"No one is harder on a talented person than the person themselves" - Linda Wilkinson ; "Trust your guts and don't follow the herd" ; "Validate direction not destination" ;

June 26, 2021

Notes from Azure Synapse Training

Lesson #1 - Tables – Indexes Best Practices

  • Clustered Columnstore index (Default Primary) - Highest level of data compression. Best overall query performance
  • Clustered index (Primary) - Performant for looking up a single to few rows
  • Heap (Primary) - Faster loading and landing temporary data. Best for small lookup tables
  • Nonclustered indexes (Secondary) - Enable ordering of multiple columns in a table. Allows multiple nonclustered on a single table. Can be created on any of the above primary indexes. More performant lookup queries
Queries with the following patterns typically run faster with ordered CCI:
  • The queries have equality, inequality, or range predicates
  • The predicate columns and the ordered CCI columns are the same.
  • The predicate columns are used in the same order as the column ordinal of ordered CCI columns.
  • Caching of results, Enable caching at DB level then query level - Resultcachehit flag returns the value whether it was reused

Fact table primarily CCI as we would run large aggregations based on dimensions so CCI becomes a choice for fact tables. 

Lesson #2 - Distributed table design recommendations

  • Hash Distribution: Large fact tables exceeding several GBs with frequent inserts should use a hash distribution.
  • Round Robin Distribution: Potentially useful tables created from raw input. Temporary staging tables used in data preparation.
  • Replicated Tables: Lookup tables that range in size from 100’s MBs to 1.5 GBs should be replicated. Works best when table size is less than 2 GB compressed.
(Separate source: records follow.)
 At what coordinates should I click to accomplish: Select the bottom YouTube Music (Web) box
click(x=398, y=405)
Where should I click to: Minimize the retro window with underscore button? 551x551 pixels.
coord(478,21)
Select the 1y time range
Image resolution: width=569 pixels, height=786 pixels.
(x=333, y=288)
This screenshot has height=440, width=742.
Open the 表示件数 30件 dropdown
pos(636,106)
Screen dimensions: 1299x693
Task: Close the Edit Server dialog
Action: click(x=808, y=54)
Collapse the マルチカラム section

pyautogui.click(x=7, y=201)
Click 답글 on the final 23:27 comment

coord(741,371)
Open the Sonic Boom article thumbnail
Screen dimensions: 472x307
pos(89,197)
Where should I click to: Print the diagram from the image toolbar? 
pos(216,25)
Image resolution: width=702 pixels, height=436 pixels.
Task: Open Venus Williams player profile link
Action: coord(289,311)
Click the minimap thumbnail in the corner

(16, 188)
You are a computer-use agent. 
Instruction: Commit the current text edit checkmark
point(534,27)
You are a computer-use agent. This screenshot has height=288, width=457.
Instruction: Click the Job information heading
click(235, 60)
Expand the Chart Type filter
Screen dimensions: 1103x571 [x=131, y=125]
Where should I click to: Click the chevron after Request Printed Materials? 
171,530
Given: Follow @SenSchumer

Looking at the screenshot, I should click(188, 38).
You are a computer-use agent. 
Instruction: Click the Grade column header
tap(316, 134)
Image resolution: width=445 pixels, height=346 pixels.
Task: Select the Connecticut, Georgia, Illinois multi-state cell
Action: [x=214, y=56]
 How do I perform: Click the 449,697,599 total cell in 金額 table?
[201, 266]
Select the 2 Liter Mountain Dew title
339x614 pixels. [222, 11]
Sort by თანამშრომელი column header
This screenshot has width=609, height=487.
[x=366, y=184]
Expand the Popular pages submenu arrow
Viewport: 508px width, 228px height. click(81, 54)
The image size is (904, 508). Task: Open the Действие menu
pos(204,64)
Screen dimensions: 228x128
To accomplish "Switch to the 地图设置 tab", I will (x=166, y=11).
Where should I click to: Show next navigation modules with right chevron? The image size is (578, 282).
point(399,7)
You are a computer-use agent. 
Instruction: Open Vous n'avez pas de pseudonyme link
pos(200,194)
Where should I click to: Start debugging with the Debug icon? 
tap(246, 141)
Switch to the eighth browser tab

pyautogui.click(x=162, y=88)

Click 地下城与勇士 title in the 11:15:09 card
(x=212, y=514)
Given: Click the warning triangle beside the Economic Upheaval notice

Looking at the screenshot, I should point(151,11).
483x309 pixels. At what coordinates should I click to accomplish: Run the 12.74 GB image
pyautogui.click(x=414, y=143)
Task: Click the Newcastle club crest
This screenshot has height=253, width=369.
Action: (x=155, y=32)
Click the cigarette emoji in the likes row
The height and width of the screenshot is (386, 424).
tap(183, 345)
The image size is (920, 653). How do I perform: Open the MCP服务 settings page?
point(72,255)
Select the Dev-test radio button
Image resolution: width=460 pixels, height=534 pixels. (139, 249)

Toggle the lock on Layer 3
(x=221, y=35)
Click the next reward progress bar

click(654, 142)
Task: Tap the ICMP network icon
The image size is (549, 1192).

Lesson #3 - Result-set caching

Cache the results of a query from SQL pool storage. This enables interactive response times for repetitive queries against tables with infrequent data changes. The result-set cache persists even if SQL pool is paused and resumed later. 

Cache Checks

You can tell if a query was executed with a result cache hit or miss by querying sys.pdw_request_steps for commands where value is like ‘%DWResultCacheDb%’

Lesson #4 - SQL Data Classification is a new feature in the Public Preview, that:   

  • Automatically discovers columns containing potentially sensitive data
  • It provides a simple way to review and apply the classification recommendations through the Azure portal.
  • The sensitive data labels are persisted in the database (metadata attributes) and it audits and detects access to the sensitive data.
  • We offer built-in set of labels and information types, however customers can chose to define custom labels across Azure tenant using Azure Security Center

Lesson #5 - Dynamic Data Masking

  • Prevent abuse of sensitive data by hiding it from users
  • Easy configuration in new Azure Portal
  • Policy-driven at table and column level, for a defined set of users
  • Data masking applied in real-time to query results based on policy
  • Multiple masking functions available, such as full or partial, for various sensitive data categories (credit card numbers, SSN, etc.)
Lesson #6 - Spark vs SQL Server (Memory Handling)

Keep in mind spark uses memory much in the same way as sql server uses the buffer pool by storing frequently used objects in memory it reduces overall I/O and improves performance in large joins, sort and aggregates contrast this with a traditional hadoop based architecture which relies heavily on writing data out to disk between steps.

Every concept technical maps as an advancement or some sort of limitation which existed in place. Compared to SQL 2008 where you don't have so much of these feature synapse has beautifully evolved as a good environment for real-time / ML / big data handling capability for reporting / Ml recommendations/lakehouse / real-time BI system. Gone are the days of month-end jobs or Data sync jobs. 

All good lessons :) Fantastic Features!!!